[Text excerpt Boundary: Start]

ABCO: Adaptive Bacterial Colony Optimisation
Barisi Kogam, Yevgeniya Kovalchuk, Mohamed Medhat Gaber
TL;DR
Optimization seeks efficient, accurate solutions to find the global optimum of $f(x)$. The authors propose Adaptive Bacterial Colony Optimisation (ABCO), an E. coli foraging-inspired method that integrates three stages—explore, exploit, reproduce—along with neighbor-informed movement and weighted-average reproduction to adapt the search. Empirical comparisons against PSO and ACO on ten benchmark functions show ABCO can achieve competitive accuracy with reduced runtime, particularly at smaller population sizes, demonstrating the value of an adaptive explore–exploit balance. The work highlights the practical potential of locally guided, adaptive search strategies for fast convergence in continuous optimisation and suggests avenues for real-world evaluation and alternative reproduction schemes.

[Text excerpt Boundary: End]
[Available data Boundary: Start]

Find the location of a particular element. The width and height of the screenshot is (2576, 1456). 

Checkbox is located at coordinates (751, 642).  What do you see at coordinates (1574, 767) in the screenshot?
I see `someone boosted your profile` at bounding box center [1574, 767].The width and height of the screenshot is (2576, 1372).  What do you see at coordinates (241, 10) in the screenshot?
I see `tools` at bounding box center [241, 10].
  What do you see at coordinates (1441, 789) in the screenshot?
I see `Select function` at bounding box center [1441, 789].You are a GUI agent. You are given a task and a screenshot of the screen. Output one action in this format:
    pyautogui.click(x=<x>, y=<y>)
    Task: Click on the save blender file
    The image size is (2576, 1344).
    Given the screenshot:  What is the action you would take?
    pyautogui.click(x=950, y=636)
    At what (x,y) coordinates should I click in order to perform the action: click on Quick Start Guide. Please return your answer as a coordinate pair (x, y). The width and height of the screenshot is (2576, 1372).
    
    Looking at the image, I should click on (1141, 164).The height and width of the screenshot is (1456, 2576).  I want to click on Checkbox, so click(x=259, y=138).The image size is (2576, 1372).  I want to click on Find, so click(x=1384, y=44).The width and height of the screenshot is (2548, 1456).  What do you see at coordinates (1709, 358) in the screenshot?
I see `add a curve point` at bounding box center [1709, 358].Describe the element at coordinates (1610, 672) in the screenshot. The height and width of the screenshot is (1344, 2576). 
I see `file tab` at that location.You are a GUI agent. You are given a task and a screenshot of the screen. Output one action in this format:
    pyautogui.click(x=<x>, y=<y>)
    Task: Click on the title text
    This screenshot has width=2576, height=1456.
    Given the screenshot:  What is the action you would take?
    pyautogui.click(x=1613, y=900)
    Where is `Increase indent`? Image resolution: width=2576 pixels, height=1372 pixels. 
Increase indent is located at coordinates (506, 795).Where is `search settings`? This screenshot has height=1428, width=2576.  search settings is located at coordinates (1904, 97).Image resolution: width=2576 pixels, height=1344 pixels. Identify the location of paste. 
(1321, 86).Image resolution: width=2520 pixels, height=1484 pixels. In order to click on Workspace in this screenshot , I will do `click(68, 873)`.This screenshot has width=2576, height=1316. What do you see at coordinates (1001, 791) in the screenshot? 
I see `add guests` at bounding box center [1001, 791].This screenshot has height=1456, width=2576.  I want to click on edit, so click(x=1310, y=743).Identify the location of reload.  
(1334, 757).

[Available data Boundary: End]

Instructions:
• a. Answer these questions from the text on Adaptive Bacterial Colony Optimisation:
(i) Which organism's foraging inspired ABCO?
(ii) What three stages does ABCO integrate?
(iii) Which two methods was ABCO compared against, and on how many benchmark functions?
• b. Can you extend the text on Adaptive Bacterial Colony Optimisation with one more paragraph that begins right after its final sentence?

Exercise results:
• a.
(i) E. coli.
(ii) Explore, exploit and reproduce.
(iii) PSO and ACO, on ten benchmark functions.

• b.
Abstract
This paper introduces a new optimisation algorithm, called Adaptive Bacterial Colony Optimisation (ABCO), modelled after the foraging behaviour of E. coli bacteria. The algorithm follows three stages--explore, exploit and reproduce--and is adaptable to meet the requirements of its applications. The performance of the proposed ABCO algorithm is compared to that of established optimisation algorithms--particle swarm optimisation (PSO) and ant colony optimisation (ACO)--on a set of benchmark functions. Experimental results demonstrate the benefits of the adaptive nature of the proposed algorithm: ABCO runs much faster than PSO and ACO while producing competitive results and outperforms PSO and ACO in a scenario where the running time is not crucial.